Linaclotide is a 14-amino acid peptide agonist that targets the intestinal epithelium's membrane-spanning guanylate cyclase-C (GC-C). This results in increased synthesis of cyclic GMP. The subsequent chain of biological events involves enhanced chloride and bicarbonate release into the intestinal lumen, leading to water secretion and improved motility. This mechanism of action helps alleviate symptoms of constipation. Additionally, some cellular cyclic GMP may be exported, and may reduce visceral pain by acting on primary afferent nerves innervating the gastrointestinal tract. Linaclotide is approved for two conditions: IBS-C and chronic idiopathic constipation or CIC. The recommended daily dose is 290 μg for IBS-C and 145 μg for CIC, respectively. Despite its therapeutic benefits, linaclotide has several common side effects. These include diarrhea (which can be severe), gas, abdominal pain, and headache.
Lubiprostone is a prostanoic acid derivative that stimulates the small intestine's type 2 chloride channel (ClC-2). This leads to increased chloride-rich fluid secretion, which enhances intestinal motility and reduces intestinal transit time, relieving constipation. Over half of the patients treated with lubiprostone experience a bowel movement within 24 hours of taking a single dose. A lower dose of 8 μg twice daily has been found effective for treating IBS-C. Long-term therapy with lubiprostone does not result in loss of efficacy, meaning the drug continues to work effectively even when used over a long period. However, if lubiprostone is discontinued abruptly, constipation may return to its pretreatment severity.
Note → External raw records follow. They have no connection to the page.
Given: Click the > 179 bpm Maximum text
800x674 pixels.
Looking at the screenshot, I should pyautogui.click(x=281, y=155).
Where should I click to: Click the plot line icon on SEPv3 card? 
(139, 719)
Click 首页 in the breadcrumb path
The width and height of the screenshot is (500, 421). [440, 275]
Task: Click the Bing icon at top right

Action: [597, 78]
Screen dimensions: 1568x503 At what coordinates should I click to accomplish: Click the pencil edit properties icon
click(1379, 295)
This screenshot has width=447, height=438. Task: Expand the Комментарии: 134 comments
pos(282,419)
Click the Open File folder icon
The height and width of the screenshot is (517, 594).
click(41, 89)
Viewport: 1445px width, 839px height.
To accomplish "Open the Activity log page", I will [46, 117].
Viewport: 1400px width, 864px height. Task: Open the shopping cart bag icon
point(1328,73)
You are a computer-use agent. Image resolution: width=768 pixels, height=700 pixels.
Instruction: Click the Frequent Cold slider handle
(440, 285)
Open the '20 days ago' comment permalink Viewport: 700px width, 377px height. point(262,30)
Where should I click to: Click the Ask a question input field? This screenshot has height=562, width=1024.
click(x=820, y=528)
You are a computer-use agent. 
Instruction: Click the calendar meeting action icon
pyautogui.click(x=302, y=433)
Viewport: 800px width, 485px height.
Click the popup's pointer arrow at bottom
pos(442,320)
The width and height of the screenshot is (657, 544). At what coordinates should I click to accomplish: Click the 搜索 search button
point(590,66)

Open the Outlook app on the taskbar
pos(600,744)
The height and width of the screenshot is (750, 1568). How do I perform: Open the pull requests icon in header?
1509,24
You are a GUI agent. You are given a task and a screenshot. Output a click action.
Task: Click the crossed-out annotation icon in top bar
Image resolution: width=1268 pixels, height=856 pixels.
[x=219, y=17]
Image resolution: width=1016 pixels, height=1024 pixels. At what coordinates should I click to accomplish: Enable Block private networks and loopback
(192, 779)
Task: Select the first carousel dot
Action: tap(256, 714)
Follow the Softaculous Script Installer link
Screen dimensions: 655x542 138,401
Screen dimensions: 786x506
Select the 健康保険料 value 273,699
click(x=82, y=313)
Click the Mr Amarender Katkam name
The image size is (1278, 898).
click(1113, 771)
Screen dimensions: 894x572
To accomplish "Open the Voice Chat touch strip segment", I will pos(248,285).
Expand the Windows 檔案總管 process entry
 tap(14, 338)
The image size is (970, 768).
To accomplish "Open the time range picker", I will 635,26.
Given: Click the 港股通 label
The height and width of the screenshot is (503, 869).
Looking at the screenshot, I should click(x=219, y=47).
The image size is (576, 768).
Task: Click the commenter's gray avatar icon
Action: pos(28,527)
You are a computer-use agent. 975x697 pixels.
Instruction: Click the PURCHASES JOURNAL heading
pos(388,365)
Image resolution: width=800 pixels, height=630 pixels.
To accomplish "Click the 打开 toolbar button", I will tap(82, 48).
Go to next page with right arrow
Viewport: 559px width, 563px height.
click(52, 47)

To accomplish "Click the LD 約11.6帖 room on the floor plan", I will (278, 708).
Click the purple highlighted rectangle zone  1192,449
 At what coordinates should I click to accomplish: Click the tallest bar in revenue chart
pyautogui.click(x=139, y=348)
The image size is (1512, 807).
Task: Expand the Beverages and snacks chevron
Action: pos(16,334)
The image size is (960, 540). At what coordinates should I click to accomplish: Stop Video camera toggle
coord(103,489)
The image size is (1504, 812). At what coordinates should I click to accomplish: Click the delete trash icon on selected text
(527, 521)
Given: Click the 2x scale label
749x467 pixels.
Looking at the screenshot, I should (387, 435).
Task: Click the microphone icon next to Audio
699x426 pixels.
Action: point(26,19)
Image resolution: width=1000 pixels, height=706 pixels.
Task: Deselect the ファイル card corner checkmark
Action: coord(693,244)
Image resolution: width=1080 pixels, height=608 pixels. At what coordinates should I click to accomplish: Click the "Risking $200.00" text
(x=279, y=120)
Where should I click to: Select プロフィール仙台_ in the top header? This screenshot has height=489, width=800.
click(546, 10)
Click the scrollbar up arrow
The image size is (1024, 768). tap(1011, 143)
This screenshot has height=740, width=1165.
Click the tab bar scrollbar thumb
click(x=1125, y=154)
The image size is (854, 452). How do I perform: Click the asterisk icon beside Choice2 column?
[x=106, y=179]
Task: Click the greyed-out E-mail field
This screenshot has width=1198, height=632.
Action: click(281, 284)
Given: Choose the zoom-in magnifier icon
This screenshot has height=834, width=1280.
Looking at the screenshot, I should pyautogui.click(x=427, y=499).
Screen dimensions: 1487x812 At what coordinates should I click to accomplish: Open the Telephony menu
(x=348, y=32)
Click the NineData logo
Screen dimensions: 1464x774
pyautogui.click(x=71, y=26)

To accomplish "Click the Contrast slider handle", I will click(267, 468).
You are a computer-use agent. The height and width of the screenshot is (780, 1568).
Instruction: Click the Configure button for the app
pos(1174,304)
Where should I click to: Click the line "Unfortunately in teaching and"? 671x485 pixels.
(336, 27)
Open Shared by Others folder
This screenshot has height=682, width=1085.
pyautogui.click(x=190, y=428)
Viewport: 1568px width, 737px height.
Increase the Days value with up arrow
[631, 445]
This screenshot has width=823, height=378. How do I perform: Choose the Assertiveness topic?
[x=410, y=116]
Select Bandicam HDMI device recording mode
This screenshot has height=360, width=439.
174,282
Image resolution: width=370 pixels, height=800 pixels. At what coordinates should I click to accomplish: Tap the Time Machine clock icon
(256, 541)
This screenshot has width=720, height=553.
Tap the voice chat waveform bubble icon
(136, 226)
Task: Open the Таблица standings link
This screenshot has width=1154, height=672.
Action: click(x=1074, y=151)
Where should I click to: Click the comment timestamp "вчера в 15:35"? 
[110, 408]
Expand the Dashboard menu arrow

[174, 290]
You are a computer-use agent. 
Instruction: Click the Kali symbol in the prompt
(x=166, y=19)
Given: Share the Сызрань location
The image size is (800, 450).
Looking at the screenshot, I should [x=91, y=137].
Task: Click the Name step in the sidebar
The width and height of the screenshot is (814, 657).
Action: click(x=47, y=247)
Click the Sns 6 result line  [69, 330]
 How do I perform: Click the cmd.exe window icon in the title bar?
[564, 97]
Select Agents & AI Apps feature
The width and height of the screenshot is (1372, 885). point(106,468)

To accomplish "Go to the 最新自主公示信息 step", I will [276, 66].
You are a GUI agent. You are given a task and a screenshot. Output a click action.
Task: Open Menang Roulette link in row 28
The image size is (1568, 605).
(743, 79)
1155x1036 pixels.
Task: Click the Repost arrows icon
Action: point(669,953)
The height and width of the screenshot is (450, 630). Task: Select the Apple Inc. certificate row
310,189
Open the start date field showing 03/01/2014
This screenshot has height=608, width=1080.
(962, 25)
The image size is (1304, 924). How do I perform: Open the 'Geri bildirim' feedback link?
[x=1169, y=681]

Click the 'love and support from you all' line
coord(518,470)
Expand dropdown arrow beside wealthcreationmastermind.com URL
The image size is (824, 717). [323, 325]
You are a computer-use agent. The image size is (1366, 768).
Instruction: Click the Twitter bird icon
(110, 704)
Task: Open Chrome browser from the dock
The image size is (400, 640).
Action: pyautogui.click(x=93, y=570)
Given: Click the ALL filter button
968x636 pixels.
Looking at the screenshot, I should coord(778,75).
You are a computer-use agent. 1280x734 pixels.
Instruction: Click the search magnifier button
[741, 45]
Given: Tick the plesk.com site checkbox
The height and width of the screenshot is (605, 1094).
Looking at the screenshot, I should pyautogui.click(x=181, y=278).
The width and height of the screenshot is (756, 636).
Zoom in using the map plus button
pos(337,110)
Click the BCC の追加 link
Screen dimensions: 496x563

Gradual dose reduction is not typically required but should be considered for some patients based on clinical judgment.
Adverse effects include nausea, headache, diarrhea, allergic reactions, and dyspnea. The occurrence of nausea is likely due to delayed gastric emptying caused by the drug. It has minimal systemic absorption and primarily acts only in the lumen of the bowel. Its low bioavailability reduces the risk of systemic side effects. Despite its minimal absorption, lubiprostone is designated category C for pregnancy and should be avoided in women of childbearing age.